August 26, 2008
Benji Smith Wrote:

> superdan wrote:
> > relax. believe me i'm tryin', maybe you could put it a better way and meet me in the middle.
> 
> Okay. I'll try :)

'preciate that.

> Think about a collection API.

okay.

> The container classes are all written to satisfy a few basic primitive operations: you can get an item at a particular index, you can iterate in sequence (either forward or in reverse). You can insert items into a hashtable or retrieve them by key. And so on.

how do you implement getting an item at a particular index for a linked list?

how do you make a hashtable, an array, and a linked list obey the same interface? guess hashtable has stuff that others don't support?

these are serious questions. not in jest not rhetorical and not trick.

> Someone else comes along and writes a library of algorithms. The algorithms can operate on any container that implements the necessary operations.

hm. things are starting to screech a bit. but let's see your answers to your questions above.

> When someone clever comes along and writes a new sorting algorithm, I can plug my new container class right into it, and get the algorithm for free. Likewise for the guy with the clever new collection class.

things ain't that simple.

saw this flick "the devil wears prada", an ok movie but one funny remark stayed with me. "you are in desperate need of chanel."

i'll paraphrase. "you are in desperate need of stl." you need to learn stl and then you'll figure why you can't plug a new sorting algorithm into a container. you need more guarantees. and you need iterators.

> We don't bat an eye at the idea of containers & algorithms connecting to one another using a reciprocal set of interfaces.

i do. it's completely wrong. you need iterators that broker between containers and algos. and iterators must give complexity guarantees.

> In most cases, you get a performance **benefit** because you can mix and match the container and algorithm implementations that most suit your needs.

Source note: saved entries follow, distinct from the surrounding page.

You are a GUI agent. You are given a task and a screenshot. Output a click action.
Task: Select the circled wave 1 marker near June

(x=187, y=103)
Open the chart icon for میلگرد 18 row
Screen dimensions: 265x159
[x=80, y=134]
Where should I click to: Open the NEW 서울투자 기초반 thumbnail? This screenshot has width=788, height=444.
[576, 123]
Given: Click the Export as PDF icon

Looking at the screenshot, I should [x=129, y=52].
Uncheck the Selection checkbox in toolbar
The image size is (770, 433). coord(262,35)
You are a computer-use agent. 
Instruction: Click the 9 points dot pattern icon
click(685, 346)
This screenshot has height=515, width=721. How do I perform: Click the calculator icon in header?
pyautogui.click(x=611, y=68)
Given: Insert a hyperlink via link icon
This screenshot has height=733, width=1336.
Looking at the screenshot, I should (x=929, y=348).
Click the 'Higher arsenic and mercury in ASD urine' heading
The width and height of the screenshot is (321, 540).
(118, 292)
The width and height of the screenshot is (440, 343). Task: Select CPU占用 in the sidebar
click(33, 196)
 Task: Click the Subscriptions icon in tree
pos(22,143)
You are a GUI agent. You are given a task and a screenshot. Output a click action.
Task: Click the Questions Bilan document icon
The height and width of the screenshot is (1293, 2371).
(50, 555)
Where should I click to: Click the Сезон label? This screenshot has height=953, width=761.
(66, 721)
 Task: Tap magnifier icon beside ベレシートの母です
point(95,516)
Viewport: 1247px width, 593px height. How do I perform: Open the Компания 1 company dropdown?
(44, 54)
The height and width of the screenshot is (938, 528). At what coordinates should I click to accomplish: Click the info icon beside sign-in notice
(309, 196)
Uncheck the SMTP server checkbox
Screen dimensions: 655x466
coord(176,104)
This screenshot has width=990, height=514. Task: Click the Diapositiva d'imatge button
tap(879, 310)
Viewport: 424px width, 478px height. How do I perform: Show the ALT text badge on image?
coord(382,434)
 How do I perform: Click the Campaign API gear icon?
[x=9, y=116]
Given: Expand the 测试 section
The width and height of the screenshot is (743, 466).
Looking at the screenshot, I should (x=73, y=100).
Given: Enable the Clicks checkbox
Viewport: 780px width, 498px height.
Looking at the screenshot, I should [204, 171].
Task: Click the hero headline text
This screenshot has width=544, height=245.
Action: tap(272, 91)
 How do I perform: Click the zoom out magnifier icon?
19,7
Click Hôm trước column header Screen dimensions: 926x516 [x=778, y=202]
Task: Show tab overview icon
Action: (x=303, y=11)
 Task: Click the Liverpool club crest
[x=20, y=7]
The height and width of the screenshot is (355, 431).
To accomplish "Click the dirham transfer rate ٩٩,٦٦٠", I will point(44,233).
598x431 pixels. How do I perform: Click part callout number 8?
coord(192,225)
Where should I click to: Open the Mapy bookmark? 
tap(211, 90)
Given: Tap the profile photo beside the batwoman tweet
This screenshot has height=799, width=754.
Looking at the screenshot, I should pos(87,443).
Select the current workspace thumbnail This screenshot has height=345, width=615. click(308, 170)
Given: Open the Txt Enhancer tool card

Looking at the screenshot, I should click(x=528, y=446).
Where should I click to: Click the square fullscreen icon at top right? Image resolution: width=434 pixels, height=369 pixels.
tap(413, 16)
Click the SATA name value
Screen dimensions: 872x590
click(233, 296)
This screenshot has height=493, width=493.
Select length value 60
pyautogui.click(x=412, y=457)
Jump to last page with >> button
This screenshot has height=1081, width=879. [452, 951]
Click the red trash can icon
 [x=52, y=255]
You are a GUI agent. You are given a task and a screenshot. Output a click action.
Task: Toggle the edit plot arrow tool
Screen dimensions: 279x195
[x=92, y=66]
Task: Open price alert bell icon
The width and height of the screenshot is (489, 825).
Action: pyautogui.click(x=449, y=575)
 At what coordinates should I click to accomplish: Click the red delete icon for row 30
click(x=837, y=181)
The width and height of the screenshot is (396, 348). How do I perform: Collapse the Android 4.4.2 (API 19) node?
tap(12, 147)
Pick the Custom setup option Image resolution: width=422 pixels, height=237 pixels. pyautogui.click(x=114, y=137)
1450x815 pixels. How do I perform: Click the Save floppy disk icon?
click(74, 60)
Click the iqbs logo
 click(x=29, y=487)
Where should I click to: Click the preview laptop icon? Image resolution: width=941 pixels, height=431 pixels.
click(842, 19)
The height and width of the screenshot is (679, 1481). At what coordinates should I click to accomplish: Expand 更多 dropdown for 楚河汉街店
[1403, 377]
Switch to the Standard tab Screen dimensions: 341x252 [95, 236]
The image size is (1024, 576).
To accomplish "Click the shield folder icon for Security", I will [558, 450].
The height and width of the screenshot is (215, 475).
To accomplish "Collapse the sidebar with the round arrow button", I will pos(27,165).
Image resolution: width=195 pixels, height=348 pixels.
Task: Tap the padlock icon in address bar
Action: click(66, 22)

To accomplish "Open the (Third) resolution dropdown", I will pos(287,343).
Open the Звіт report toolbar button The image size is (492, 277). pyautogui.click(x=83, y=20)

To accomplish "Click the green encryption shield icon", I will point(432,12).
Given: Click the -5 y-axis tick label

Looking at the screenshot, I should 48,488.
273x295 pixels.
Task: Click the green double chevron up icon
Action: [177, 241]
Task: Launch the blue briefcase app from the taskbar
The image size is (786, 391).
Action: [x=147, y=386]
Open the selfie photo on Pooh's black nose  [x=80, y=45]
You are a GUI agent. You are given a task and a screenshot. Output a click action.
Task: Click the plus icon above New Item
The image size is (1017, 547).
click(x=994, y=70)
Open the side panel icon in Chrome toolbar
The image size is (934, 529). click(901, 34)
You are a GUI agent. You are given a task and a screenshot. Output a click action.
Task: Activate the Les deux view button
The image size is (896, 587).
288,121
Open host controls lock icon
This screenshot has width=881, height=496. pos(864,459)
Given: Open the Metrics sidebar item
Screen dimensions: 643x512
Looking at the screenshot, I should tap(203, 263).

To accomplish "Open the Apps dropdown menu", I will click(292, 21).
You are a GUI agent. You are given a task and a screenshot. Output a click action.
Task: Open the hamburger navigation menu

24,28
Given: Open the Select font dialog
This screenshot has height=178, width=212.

You can design your own performance solution, rather than being stuck a single "low level" implementation that might be good for the general case but isn't ideal for your problem.

assuming there are iterators in the picture, sure. there is a performance benefit. even more so when said mixing and matching is done during compilation.

> Over in another message BCS said he wants an array index to compile to 3 ASM ops. Cool I'm all for it.

great. but then you must be all for the consequences of it.

> I don't know a whole lot about the STL, but my understanding is that most C++ compilers are smart enough that they can produce the same ASM from an iterator moving over a vector as incrementing a pointer over an array.

they are because stl is designed in a specific way. that specific way is lightyears away from the design you outline above.

> So the default implementation is damn fast.

not sure what you mean by default here, but playing along.

> But if someone else, with special design constraints, needs to implement a custom container template, it's no problem. As long as the container provides a function for getting iterators to the container elements, it can consume any of the STL algorithms too, even if the performance isn't as good as the performance for a vector.
> 
> There's no good reason the same technique couldn't provide both speed and API flexibility for text processing.

you see here's the problem. you systematically forget to factor in the cost of reaching through a binary interface. and if that's not there, congrats. you just discovered perpetual motion.

stl is fast for two main reasons. one. it uses compile-time interfaces and not run-time interfaces as you want. two. it defines and strictly uses a compile-time hierarchy of iterators with stringent complexity guarantees.

your container design can't be fast because it uses runtime interfaces. let alone that you don't mention complexity guarantees. but let's say those can be provided. but the fundamental problem is that you want runtime interfaces for a very low level data structure. fast that can't be. please understand.
August 26, 2008
On 2008-08-25 21:56:18 -0400, Benji Smith <dlanguage@benjismith.net> said:

> But if someone else, with special design constraints, needs to implement a custom container template, it's no problem. As long as the container provides a function for getting iterators to the container elements, it can consume any of the STL algorithms too, even if the performance isn't as good as the performance for a vector.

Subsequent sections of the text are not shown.